Samedi dernier était organisée en mairie une cérémonie en l’honneur des personnes venant d’acquérir la nationalité française. Il me parait très important de célébrer cet évènement et je suis toujours très heureuse de pouvoir recevoir symboliquement ces nouveaux naturalisés et leur famille à l’Hôtel de Ville qui est la « maison » de tous les citoyens, qui plus est dans la salle Charles de Gaulle où trône le buste de Marianne, allégorie de notre République et de ses valeurs.
Toutes celles et ceux qui obtiennent la nationalité française, souvent au terme de procédures longues et fastidieuses, sont bien souvent depuis longtemps des acteurs à part entière de la vie locale. Le fait de leur octroyer la nationalité française n’est à donc qu’une juste et logique reconnaissance de cette implication. Une implication de tous les jours de personnes souvent implantées depuis des années à Roanne, contribuant à l’activité économique, au rayonnement, à la vitalité associative de notre ville.
"Notre diversité, une source de richesse"
Nous avons toujours eu à cœur dans la mise en œuvre de notre projet municipal de reconnaitre et valoriser la principale richesse qui est la nôtre. La plus grande richesse de Roanne à mes yeux, ce sont les Roannais. Je souhaite que Roanne soit une ville où chacun puisse trouver sa place, où nos différences, notre diversité, ne soient pas source de conflit mais d’enrichissement. J’ai voulu mettre au centre de notre projet de ville les questions du vivre-ensemble, du lien social, de la participation de tous à la vie de la cité.
Je souhaite que l’on montre qu’une autre voie est possible pour faire vivre et faire rayonner notre idéal républicain, bien au-delà des expressions de peur, de repli sur soi que certains se plaisent à attiser.
"Sous-entendre que l'immigration est une menace pour l'identité nationale est une manipulation dangereuse"
Des réflexes qui ont violemment ressurgi lors du débat néfaste sur l’identité nationale, qui a occupé la scène politique tout juste 2 ans après la création d’un ministère de l’immigration ET de l’identité nationale.
Parler d’identité nationale n’a, en soit, rien de choquant. Pas plus que de parler d’immigration.
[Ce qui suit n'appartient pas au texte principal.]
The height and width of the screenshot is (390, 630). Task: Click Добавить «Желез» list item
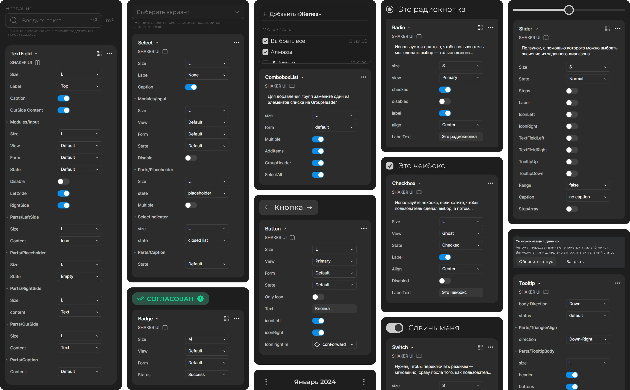point(292,14)
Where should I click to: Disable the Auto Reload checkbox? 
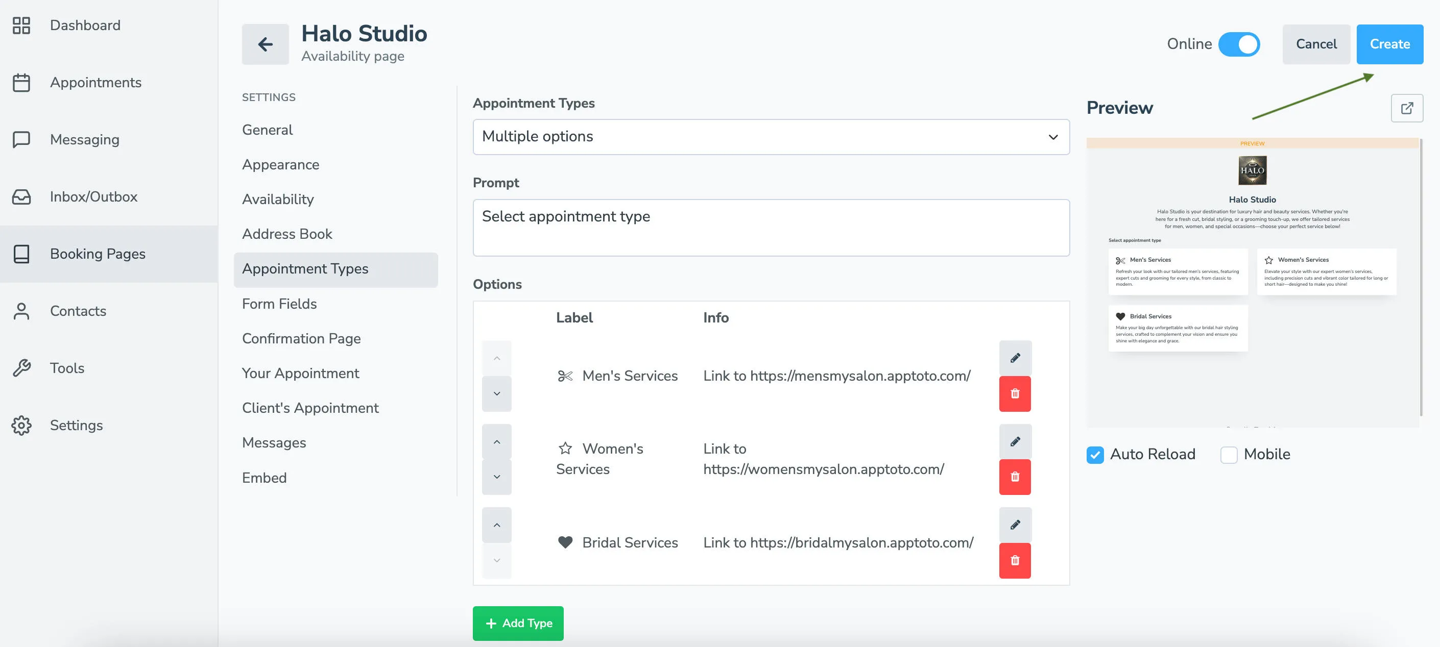(1095, 455)
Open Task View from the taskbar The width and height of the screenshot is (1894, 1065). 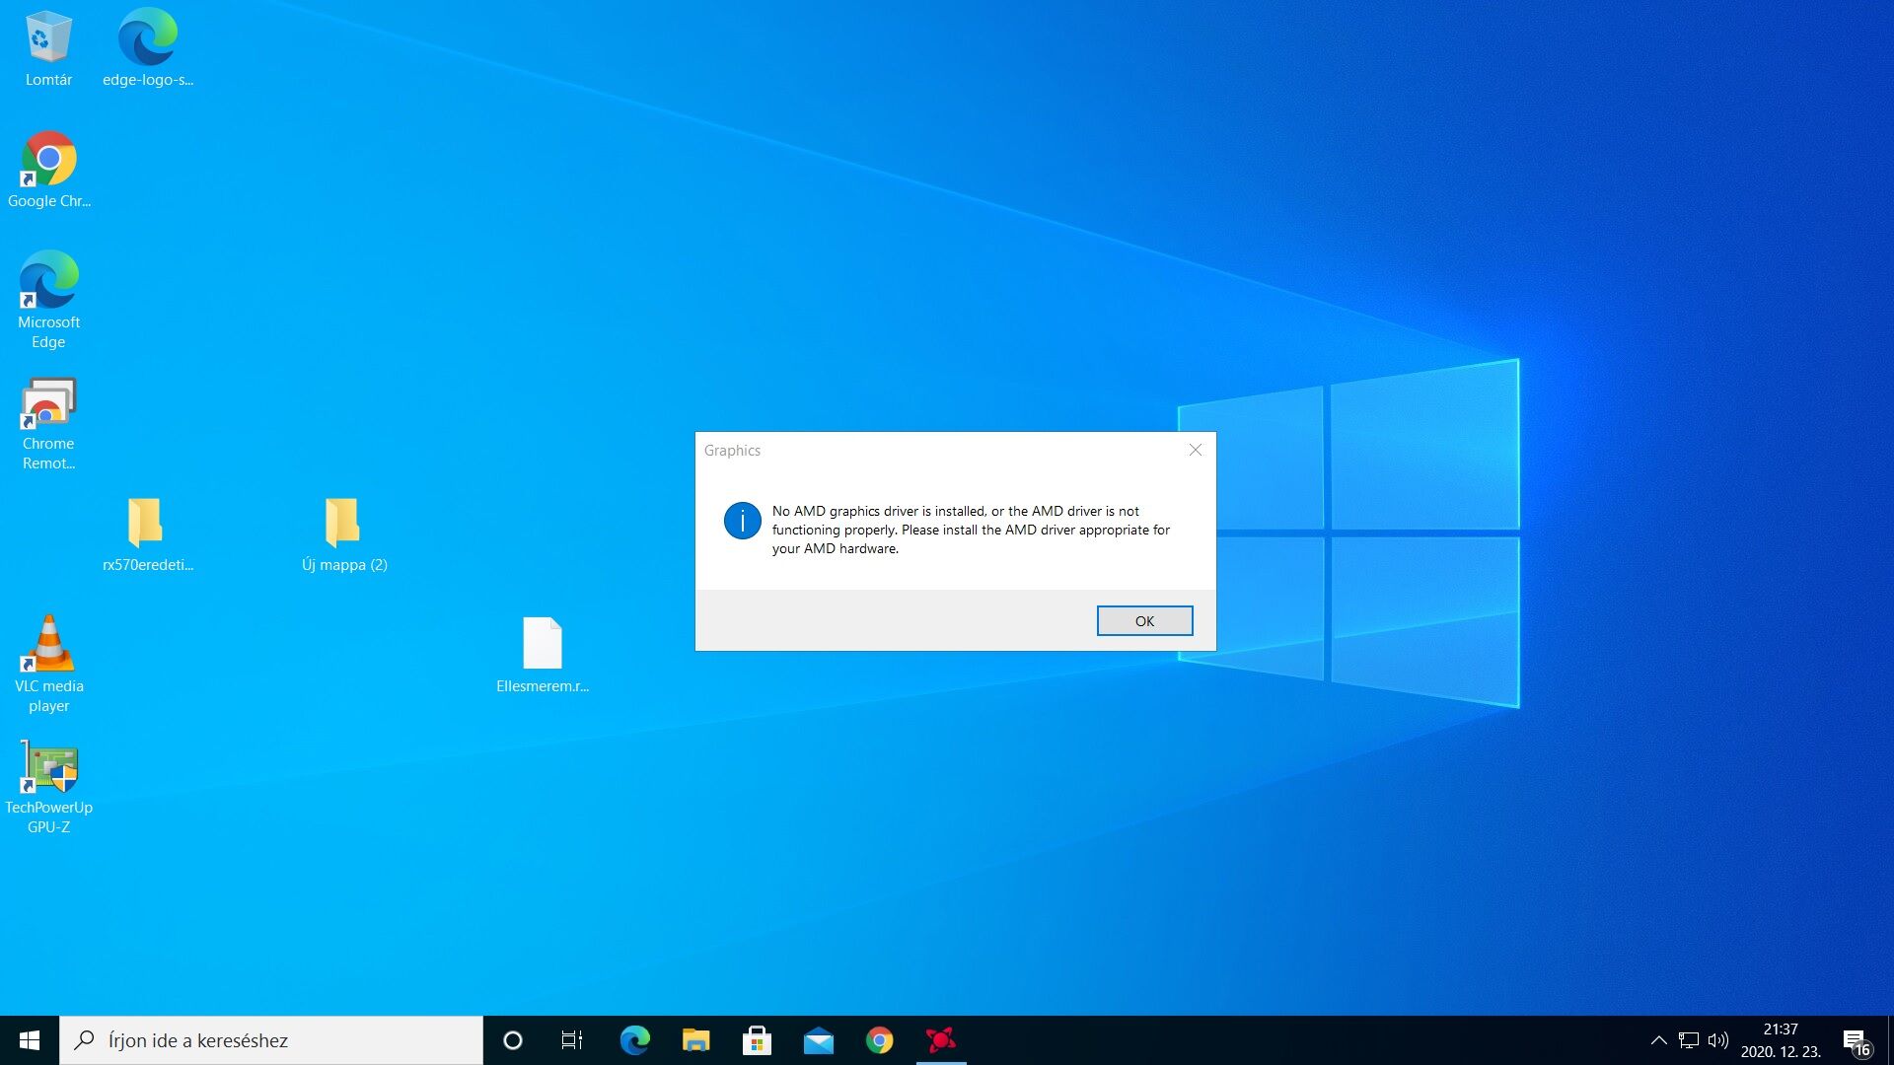[x=572, y=1040]
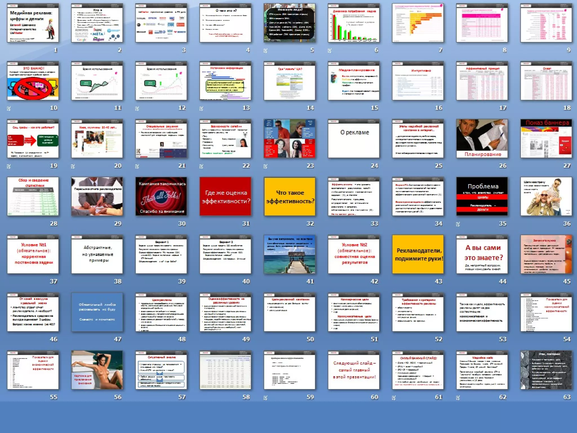Click the animation icon beneath slide 23
This screenshot has width=577, height=433.
tap(265, 167)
Ce qui l’est par contre c’est ce lien mécanique, établi de façon systématique entre trois choses qui sont de nature différente : la lutte contre l’immigration clandestine, le combat contre le communautarisme et les questions d’intégration autour des valeurs de la République. Ce lien là est dangereux car il empêche toute tentative de réfléchir sereinement, en dehors de toute passion politique, à ces sujets là qui sont pourtant très importants.
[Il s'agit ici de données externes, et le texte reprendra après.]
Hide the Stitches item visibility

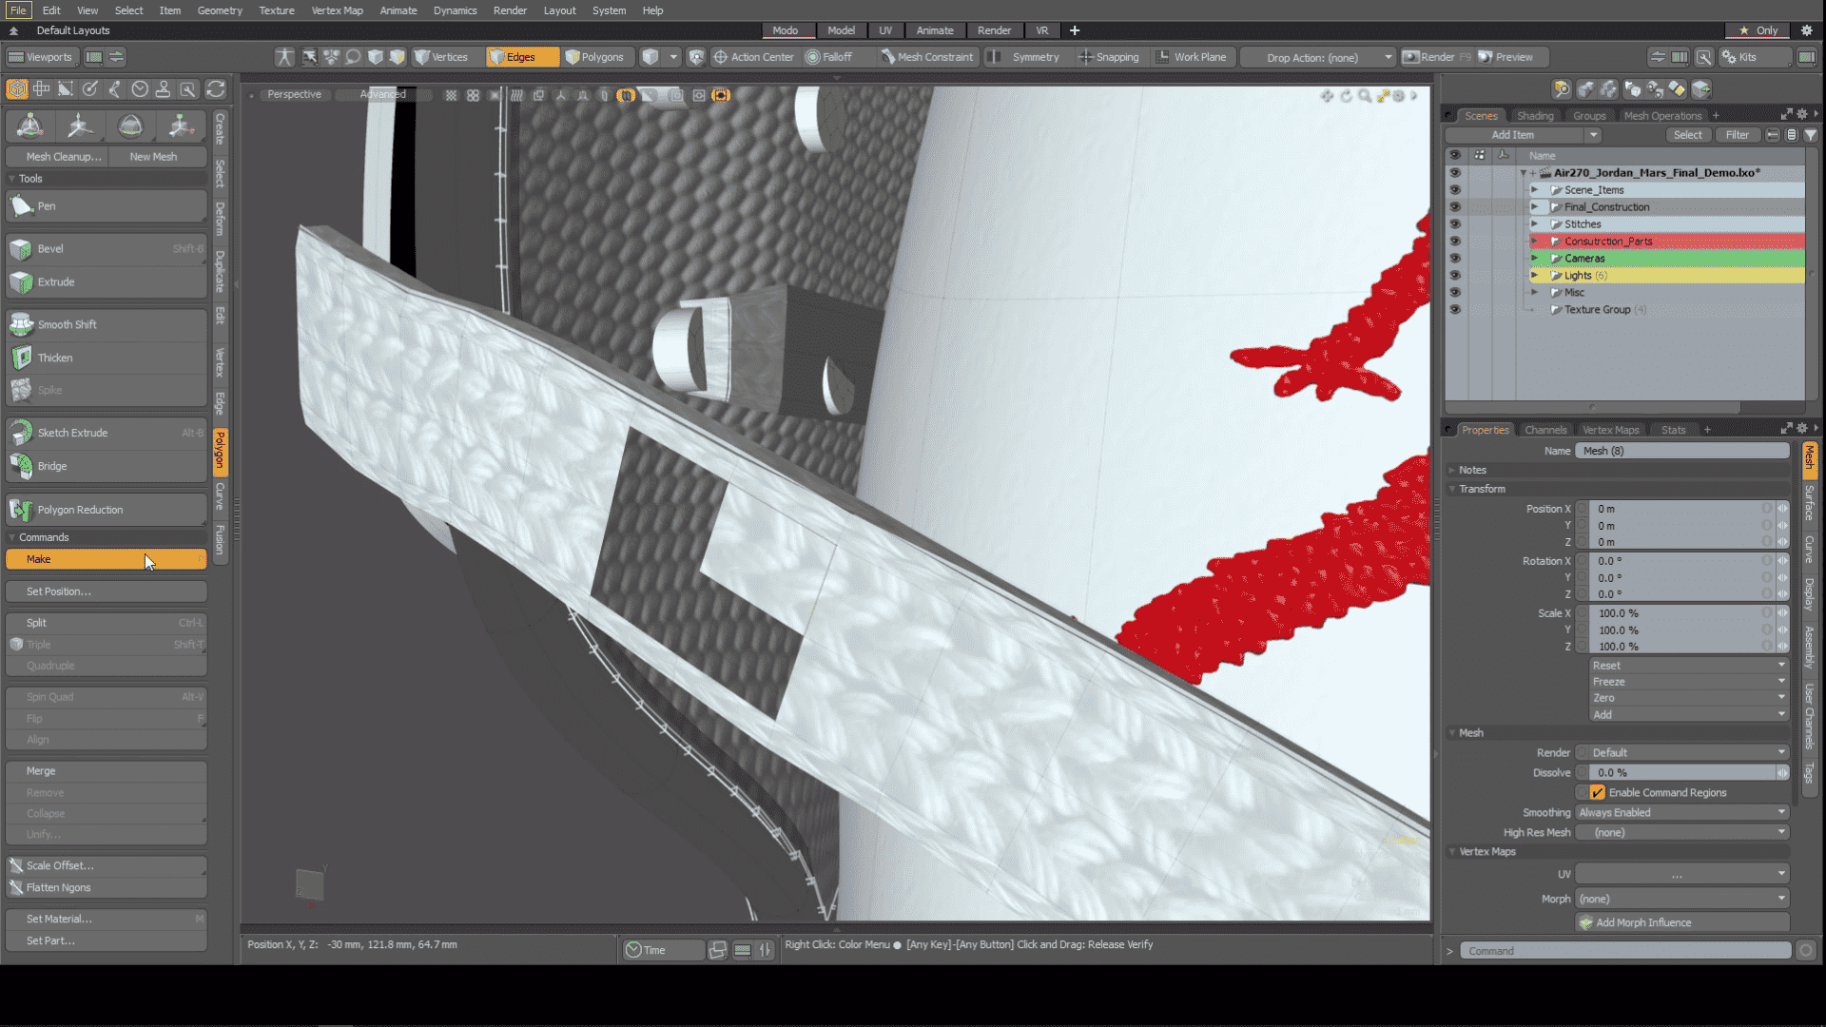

Cela revient en quelque sorte à « recycler » pour leur redonner un aspect très actuel et très acceptable, certaines thèses des intellectuels de droite ou d’extrême droite des années trente en ré-instituant un lien entre les ennemis intérieurs et extérieurs de la France. De la même façon, les discours selon lesquels la notion de « repentance » serait nuisible à la cohésion nationale nous ramènent invariablement à une sorte de sémantique « anti-dreyfusarde » : toute remise en cause de la culpabilité du capitaine Dreyfus était une atteinte directe à l’identité nationale.
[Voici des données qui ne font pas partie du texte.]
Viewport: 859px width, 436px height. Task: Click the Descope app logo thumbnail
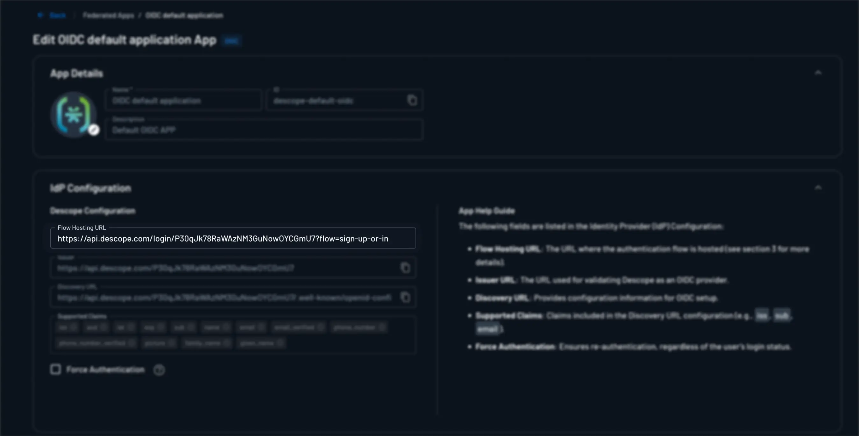73,114
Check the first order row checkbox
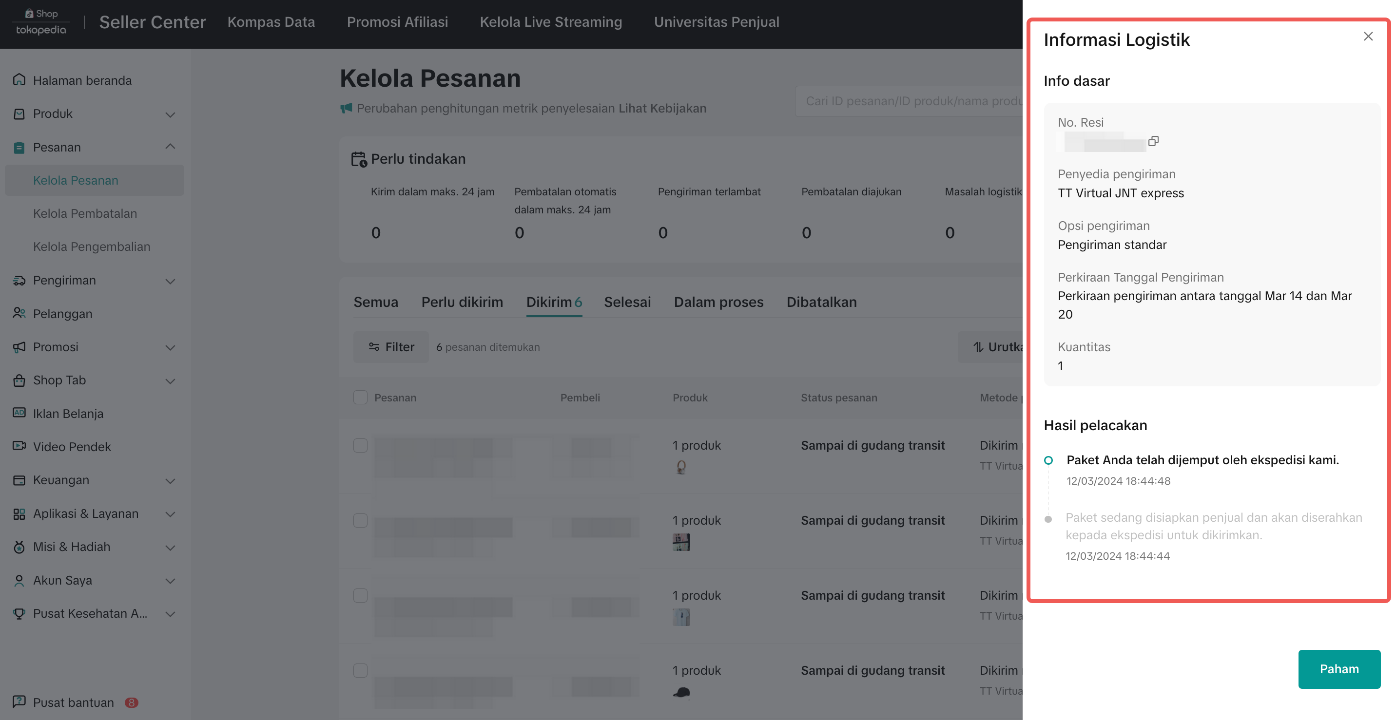Image resolution: width=1396 pixels, height=720 pixels. pos(360,445)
Tout en me gardant bien de faire des analogies historiques trop rapides ou des comparaisons trop hâtives entre les époques, je veux aujourd’hui marquer mon profond désaccord avec cette conception de l’identité.
"Pour une conception moderne et ouverte de la notion d'identité"
Je veux dire que cette conception là, fixiste, rigide, excluante parce qu’exclusive, est une conception du passé. L’identité d’un citoyen du 21ème siècle ne se laisse pas appréhender par son centre mais par ses contours, elle ne se laisse pas enfermer dans une définition restrictive mais est plurielle et dynamique, elle n’est pas remise en cause mais s’enrichit de sa rencontre avec l’autre, elle n’est pas figée dans le temps, gravée dans le marbre pour toujours mais évolue avec son époque tout en constituant un trait d’union entre passé, présent et avenir.
L’immigration n’est pas une menace pour l’identité nationale française. Elle ne l’est pas plus aujourd’hui qu’elle ne l’était au début du siècle ou entre les deux guerres. C’est même tout le contraire, elle est une de ses composantes.